Where the loop uses each. Stage 1 — Novelty check (fast, the dedup funnel against the chronicles) → produces the unique verdict, i.e. unique-and-pending. Stage 2 — Orthogonality test (the expensive bigblack probe against the panel of existing columns) → the real orthogonality verdict. The registry's pre-filter is a novelty gate; it does NOT and cannot decide orthogonality.
The error and the fix. Iteration 02 wrote 'a defensible orthogonal/novel claim' — that conflated the two. Corrected to: the input-lock pinning makes a defensible orthogonality claim; novelty is the separate, earlier catalogue gate. Fixed in the iteration-02 page and in the design SSoT (REGISTRY-ROBUSTNESS-BLUEPRINT.md), which now carries an explicit 'two distinct gates' definition.
➡️ What I am doing next
1Proceed to P0 implementation in candidate_ledger.py: the three-tier dedup funnel — which is precisely the NOVELTY gate (catalogue-unique / covered / needs_review) — plus the append-only safe-write path. Orthogonality stays the separate Stage-2 bigblack probe, untouched by this work.
2Add migrate() for the 44 rows, then P1 (lifecycle FSM + opaque ids) and P2 (input-lock verdict pinning + hash-chained history).
3Emit iteration-04 on the P0 implementation and re-sync the live dashboard.
🎯 How this moves us toward the end goal
Getting this distinction exactly right is load-bearing: the registry's fast pre-filter is a novelty gate (cheap, catalogue-based), and conflating it with orthogonality would risk either skipping the real orthogonality test or over-claiming. Keeping them separate means the loop spends cheap effort proving novelty up front and reserves the expensive bigblack compute for the orthogonality test only on candidates that are genuinely new to the catalog — which is the whole point of the pre-filter.

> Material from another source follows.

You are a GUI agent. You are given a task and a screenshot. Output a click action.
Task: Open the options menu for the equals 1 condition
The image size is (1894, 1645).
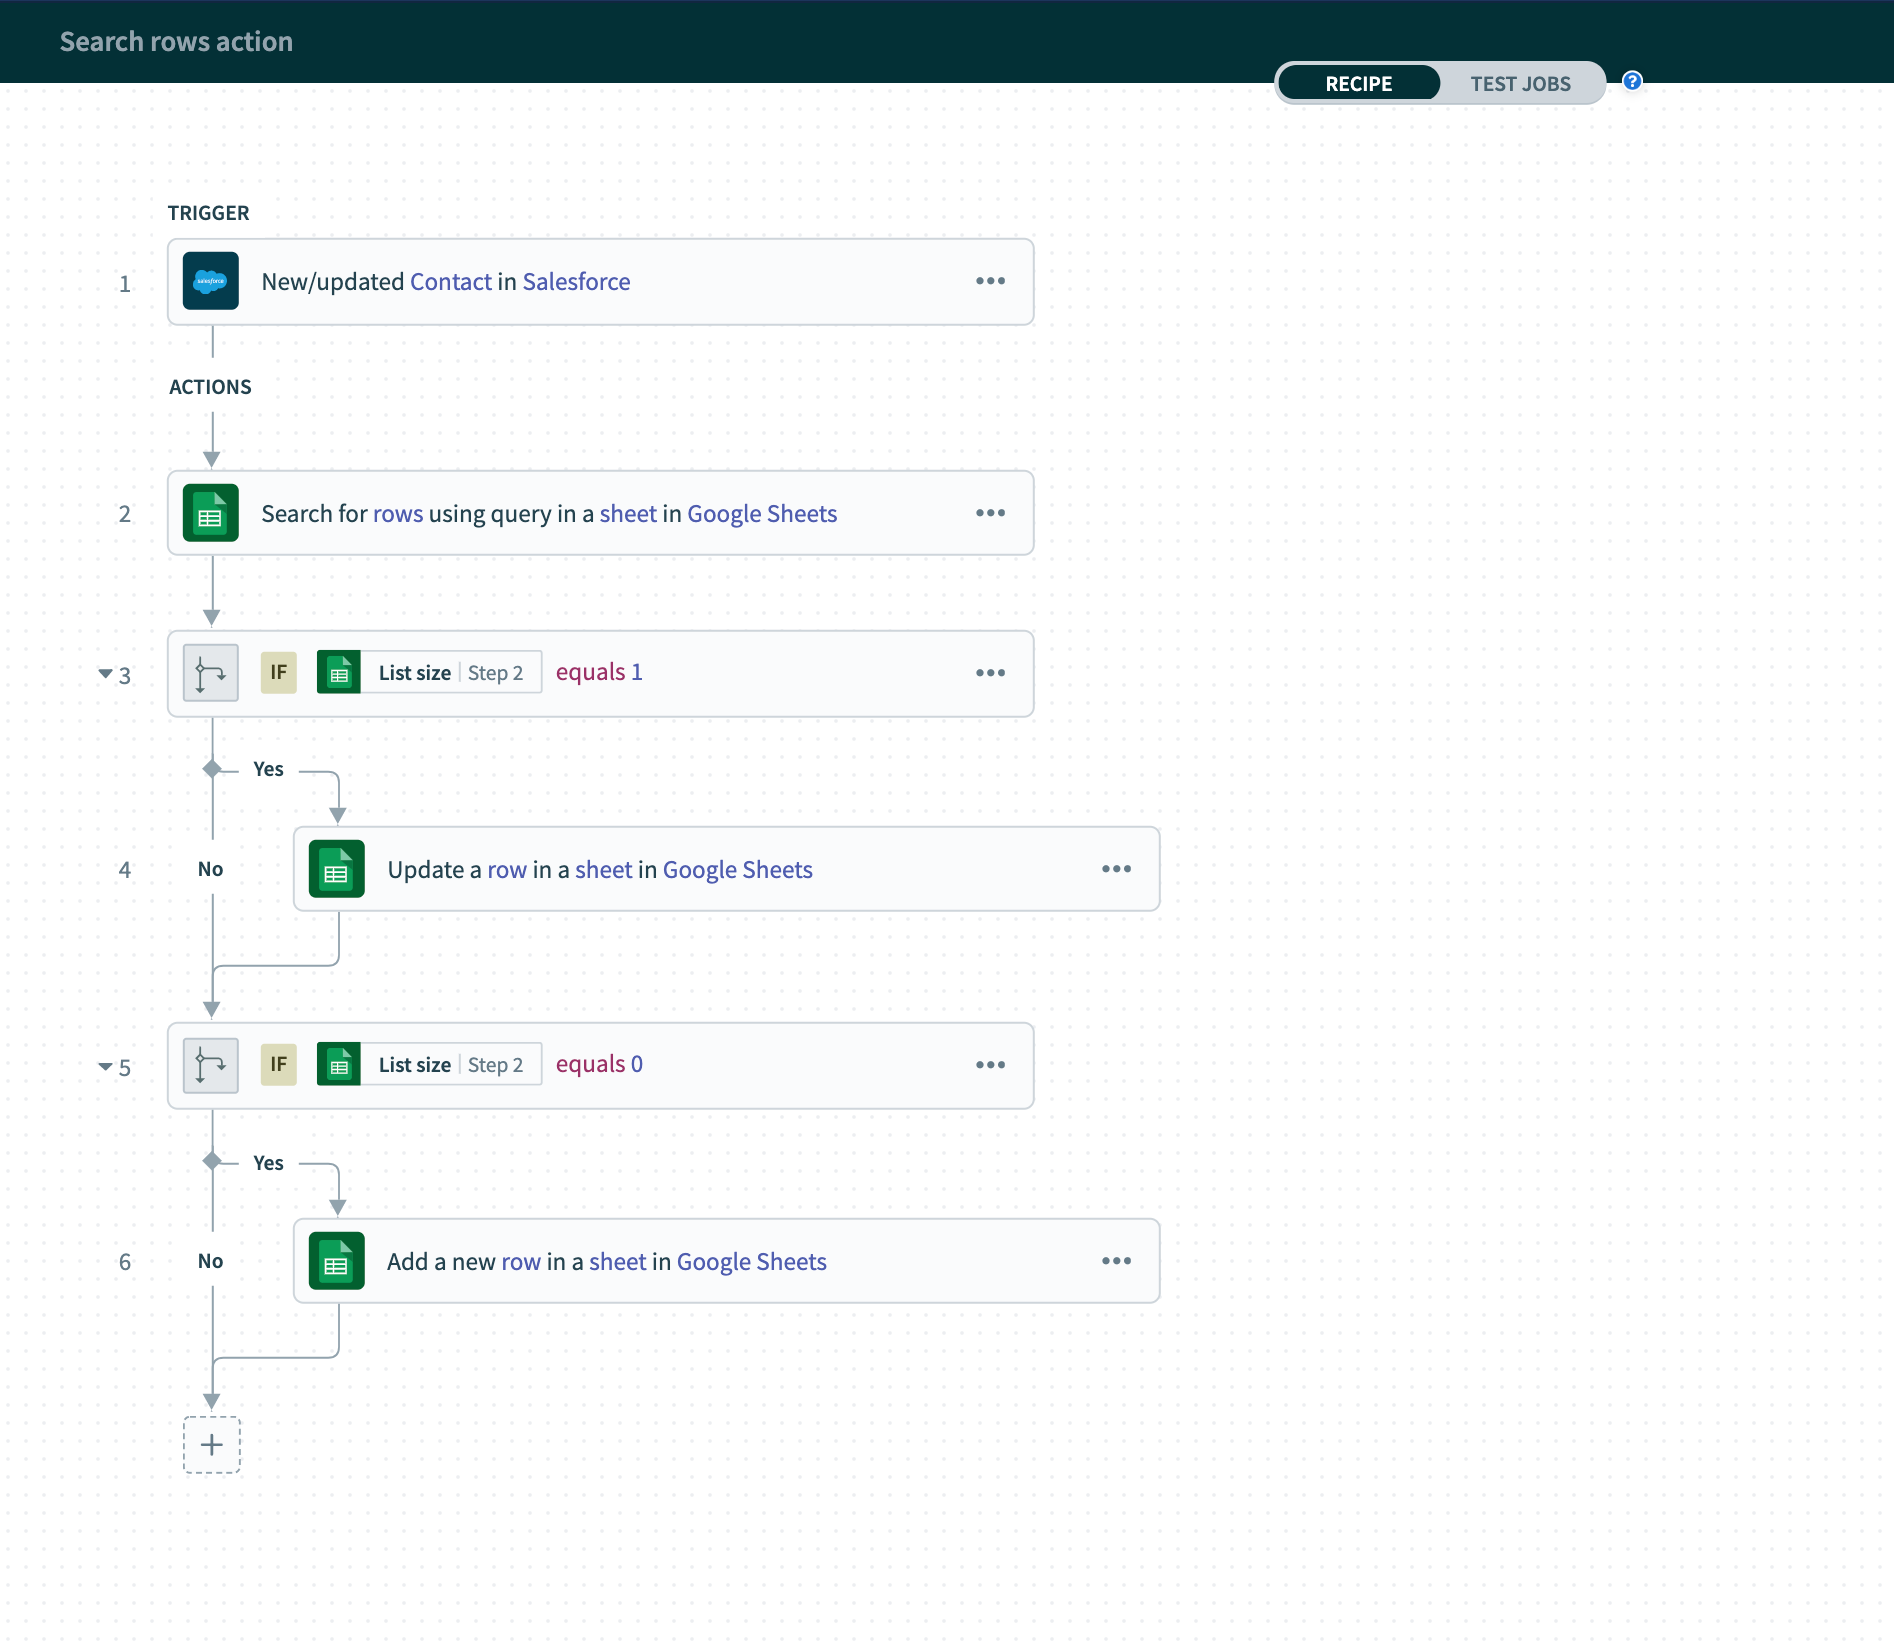coord(990,673)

Novelty vs Orthogonality — the locked definition
| Novelty | Orthogonality |
|---|
| Question | Is it already in our catalog / chronicles? | Does it add information beyond existing columns? |
| Checked against | The catalog (both repos' ledgers, schema, ban-list, audits) | The panel of existing feature columns, on real bars |
| Mechanism | Dedup funnel (content-hash → lexical → semantic) | Orthogonality probe (|ρ|, conditional dependence) across regimes |
| Stage / cost | Stage 1 — fast, cheap, the pre-filter | Stage 2 — expensive, bigblack compute |
| Verdict | covered / unique / needs_review → unique = novel | orthogonal PASS / WATCH / FAIL |
A candidate can be novel but not orthogonal (new name, redundant information) or already catalogued (not novel). The two gates are independent — never collapse them into one word.